Stefan Brzózka

Personal information
- Born: 5 October 1931 Radomsko, Poland
- Died: 7 January 2023 (aged 91) Częstochowa, Poland

Chess career
- Country: Poland
- Title: ICCF Grandmaster (1985)
- ICCF rating: 2433 (October 2001)
- ICCF peak rating: 2574 (July 1999)

= Stefan Brzózka =

Polish chess player (1931–2023)

Stefan Brzózka (5 October 1931 – 7 January 2023) was the first Polish chess player to receive the chess title of Correspondence Chess Grandmaster (1985).

==Chess career==
From 1953 to 1966, Brzózka participated eleven times in Polish Chess Championships final. His best result was fourth place in 1953. He won the Polish Team Chess Championship four times (1958, 1968, 1970, 1974) and once won the Polish Team Fast Chess Championship (1968).

He played for Poland in the Chess Olympiad:
- In 1958, at second reserve board in the 13th Chess Olympiad in Munich (+4, =1, -4).

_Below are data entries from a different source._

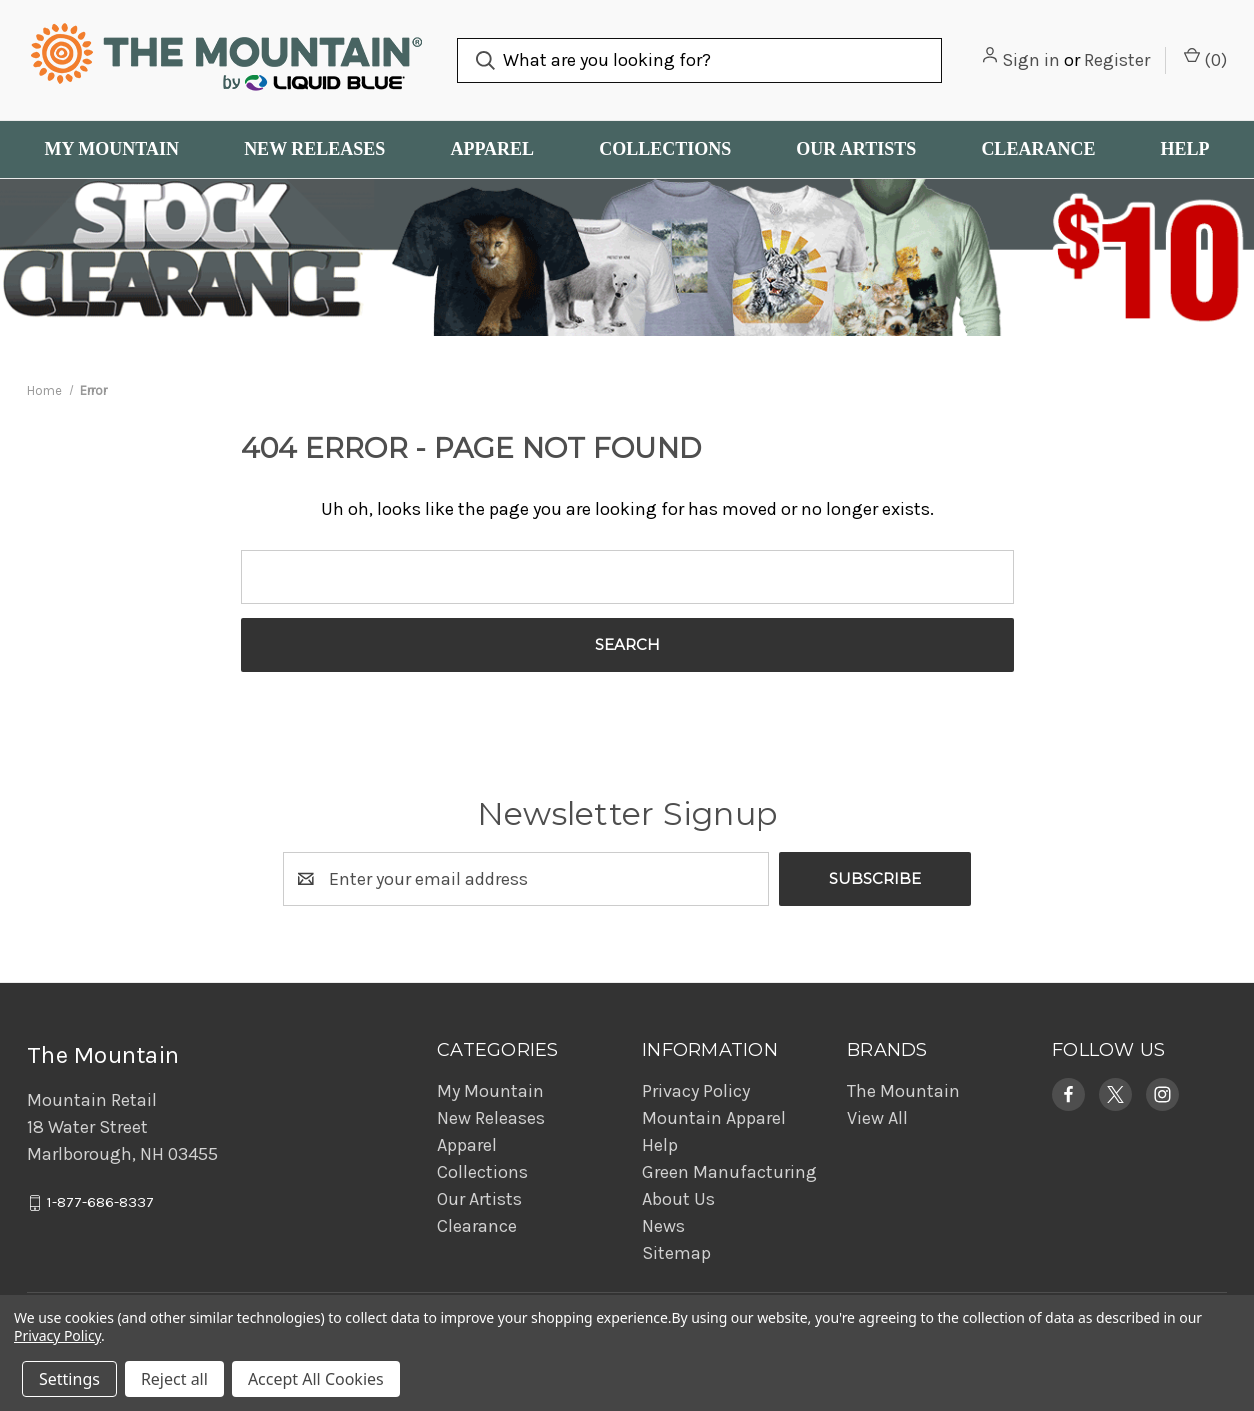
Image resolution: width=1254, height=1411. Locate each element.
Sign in (1031, 60)
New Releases (314, 149)
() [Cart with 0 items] (1205, 59)
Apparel (492, 149)
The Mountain (903, 1091)
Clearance (1038, 149)
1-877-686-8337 (100, 1203)
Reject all (174, 1379)
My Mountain (112, 149)
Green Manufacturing (729, 1172)
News (663, 1226)
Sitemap (676, 1253)
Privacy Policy (696, 1091)
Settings (69, 1379)
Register (1117, 60)
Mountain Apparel (714, 1118)
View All (877, 1118)
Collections (665, 149)
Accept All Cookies (316, 1379)
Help (1184, 149)
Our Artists (856, 149)
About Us (678, 1199)
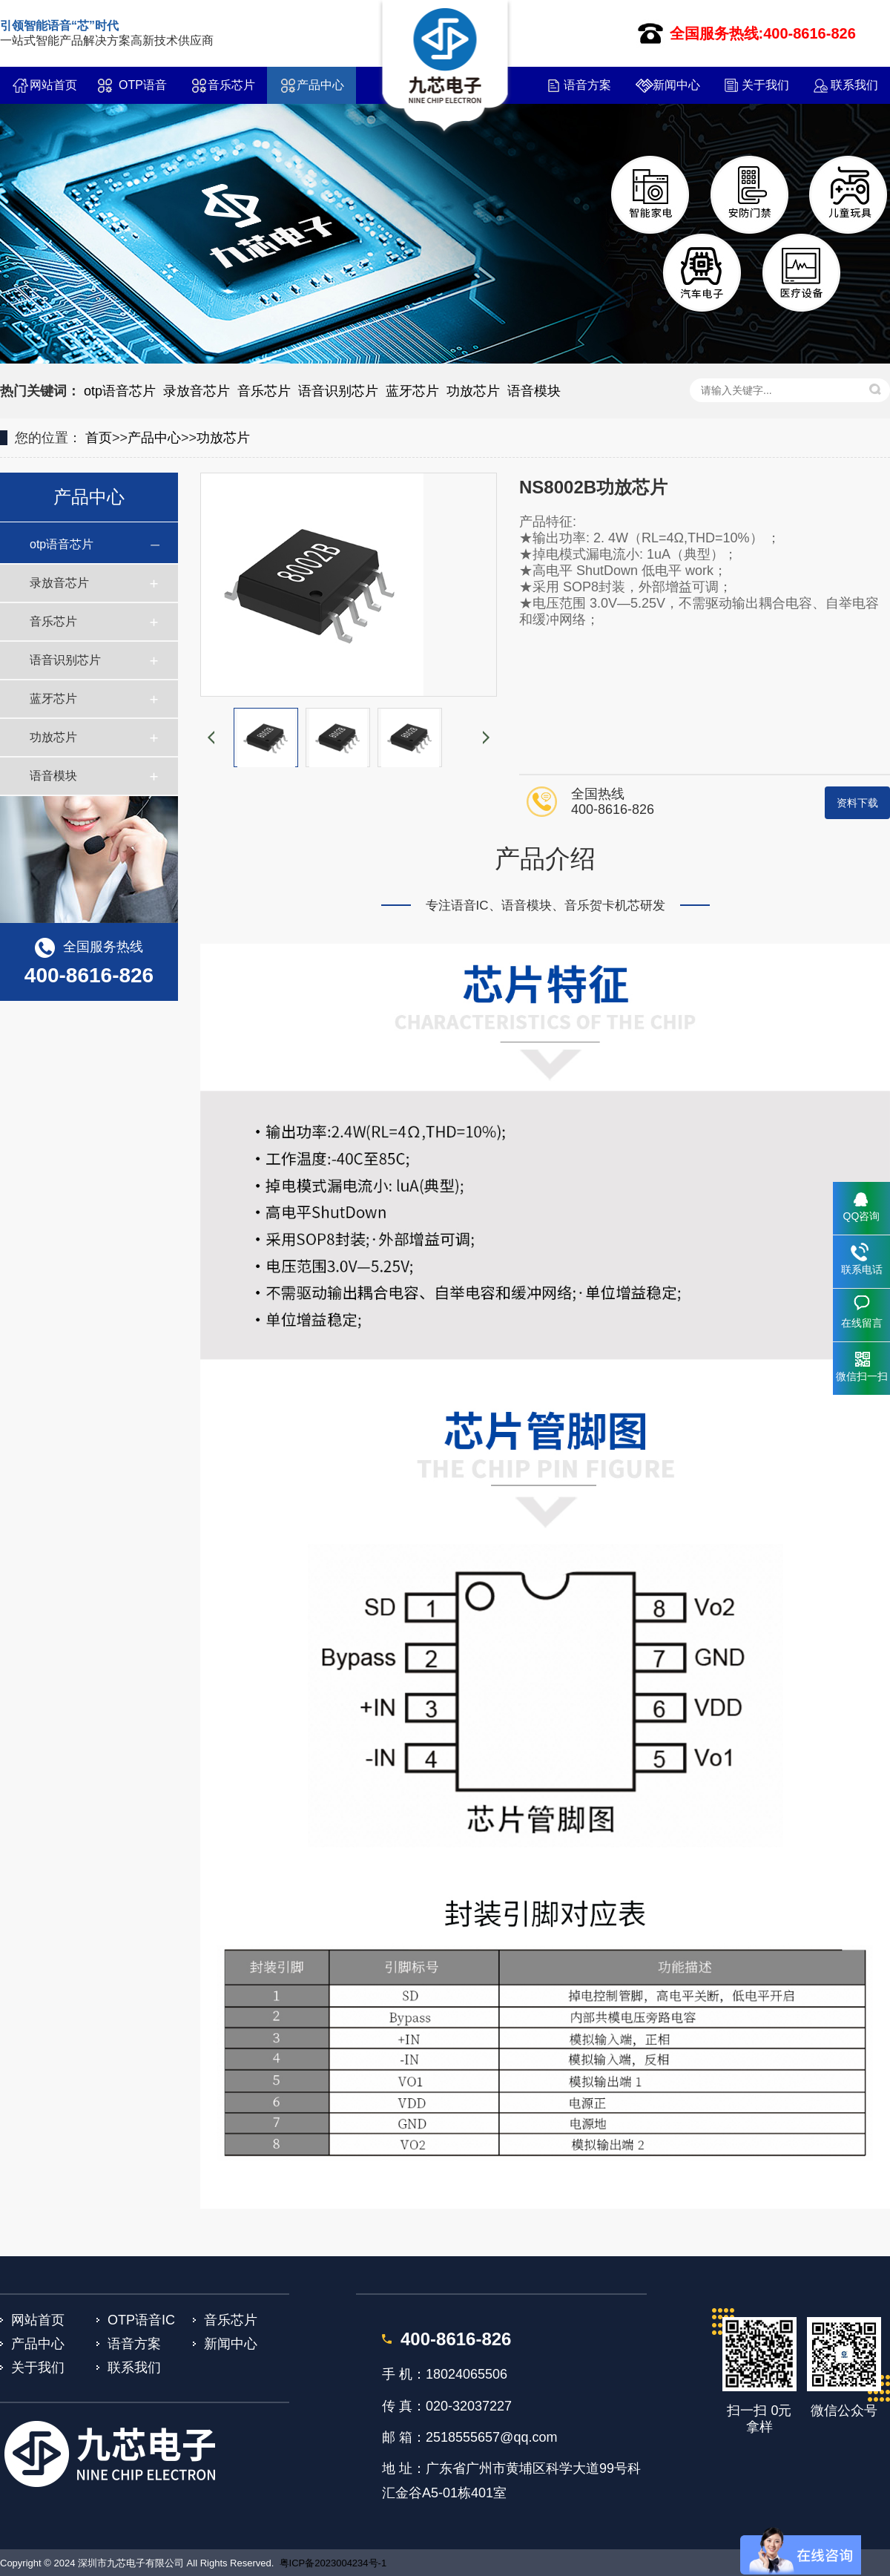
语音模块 (534, 391)
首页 (98, 437)
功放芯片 (473, 391)
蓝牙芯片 (412, 391)
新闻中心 (676, 85)
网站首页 (53, 85)
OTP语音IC (143, 91)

Brzózka played for Poland in the European Team Chess Championship preliminaries:
- In 1957, at tenth board in the 1st European Team Chess Championship preliminaries (+0, =1, -1).
- In 1961, at fourth board in the 2nd European Team Chess Championship preliminaries (+1, =1, -3).

He played for Poland in the World Student Team Chess Championships:
- In 1955, at second board in the 2nd World Student Team Chess Championship in Lyon (+4, =3, -5),
- In 1956, at first board in the 3rd World Student Team Chess Championship in Uppsala (+2, =3, -1).

In 1967, Brzózka withdrew from the active chess tournament, devoting himself to correspondence chess where achieving significant successes. In 1966 he won Polish Correspondence Chess Championship. Brzózka was a participant in the 16th World Correspondence Chess Championship (1999–2004).